This is the story all over the industry. Fancy dashboards everywhere, but the people shaping products haven't made an evidence-based decision in years.

You just mentioned 2 pinned issues out of 203 open ones and 558 closed ones.

Of course it has, it's the calculator on GitHub. It also has a docs/roadmap.md. Thanks for playing.

If "reasonable telemetry" comes with the requirement to add only 13+ age requirement to your offline desktop sound editor, then it's not reasonable.

Part of the outrage stems from the fact that these changes were dropped on the community with little warning or discussion, I think

And part of it stems from the idea that a local application working on a local machine against local data ought to be forbidden to children. If there is anything at all about the telemetry that even raises a question about COPPA under those circumstances, you're doing it wrong.

If the telemetry was even opt-out at run time, the fork would never have happened.

But it is. The only network communication that isn't opt-in is the update checker, and that has an opt-out.

Other people doing bad things isn't a justification or excuse to do bad things even if they are slightly less bad.

More people are worried that the new TOS conflicts with the code license, which seems like fair criticism (why does it need to enforce a minimum age? why are we withholding information for law enforcement?). Had they approached this from a more transparent/secure perspective it would have been a lot more understandable, but Open Source has always been about voluntary contribution, which is how it sustains an otherwise suicidal business model. Until recently, there was no incentive to add telemetry, but Audacity has recently undergone a bit of a takeover (maybe "change in management" is more apt), which gives plenty of people reason for concern. I'm certainly going to be sticking to the forks on my machine, but it's ultimately up to the users, and to a greater degree, the volunteers.

Recent and related:

Audacity: Clarification of Privacy Policy - https://news.ycombinator.com/item?id=27739596 - July 2021 (80 comments)

Audacity 3.0 called spyware over data collection changes by new owner - https://news.ycombinator.com/item?id=27736151 - July 2021 (70 comments)

Audacity may collect “Data necessary for law enforcement, litigation” and more - https://news.ycombinator.com/item?id=27727150 - July 2021 (254 comments)

New [July 2, 2021] Audacity Data Collection Policy - https://news.ycombinator.com/item?id=27724389 - July 2021 (34 comments)

Shouldn't this have a separate name, to avoid confusion and filesystem/repository clashes? I don't know if there is a trademark involved, but that's a potential legal issue the project will want to keep clear of.

## Data supplied
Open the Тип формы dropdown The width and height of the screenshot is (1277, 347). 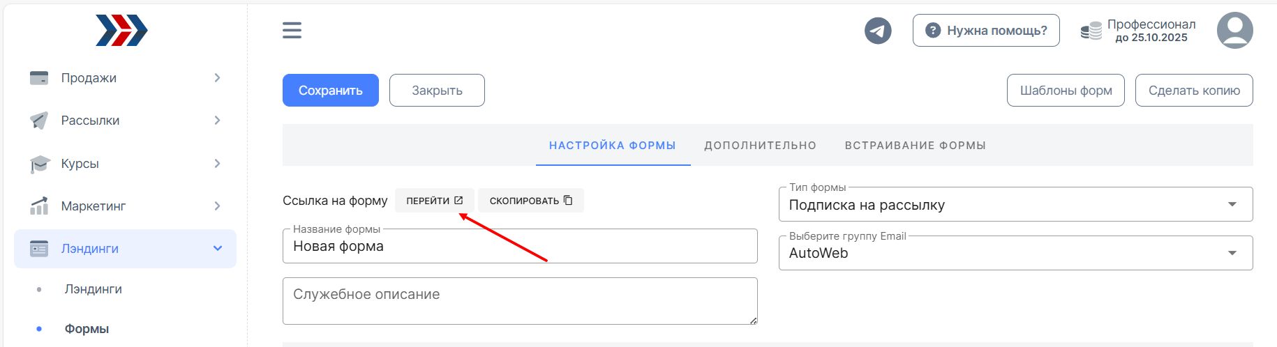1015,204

---

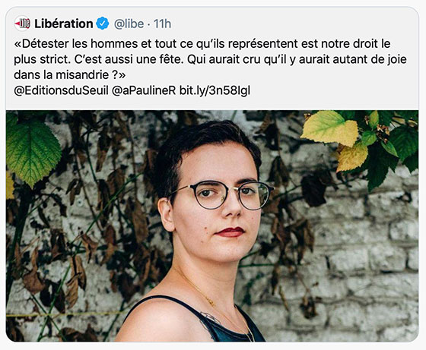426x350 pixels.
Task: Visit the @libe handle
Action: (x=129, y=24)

==

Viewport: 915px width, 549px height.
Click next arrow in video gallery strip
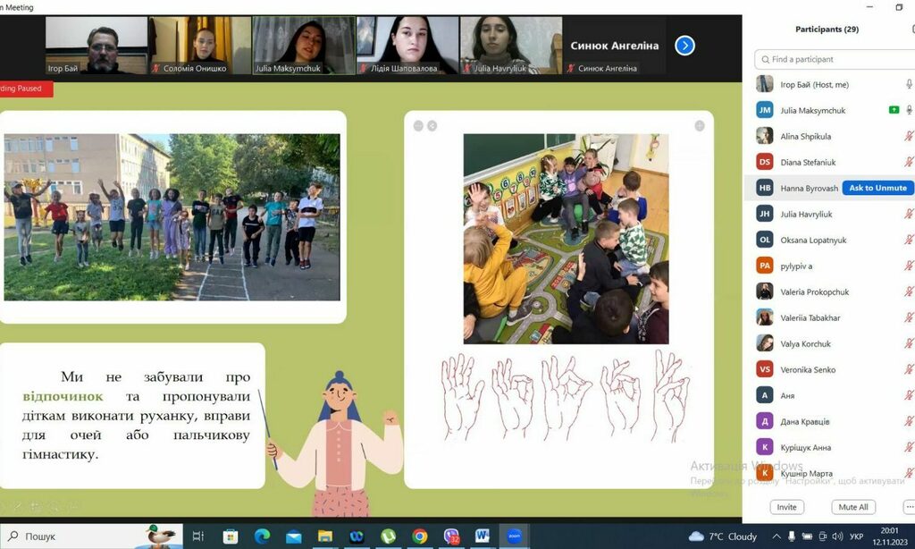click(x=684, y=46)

## Directives
1) In the Audacity discussion, why does the last comment say the project should have a separate name?
2) According to the Audacity discussion, what is the only network communication that isn't opt-in?
Answer from the Audacity discussion alone.

## Responses
1) A separate name would avoid confusion and clashes in filesystems and repositories. The commenter also notes that a trademark might be involved, which is a potential legal issue the project will want to keep clear of.

2) The update checker, which has an opt-out.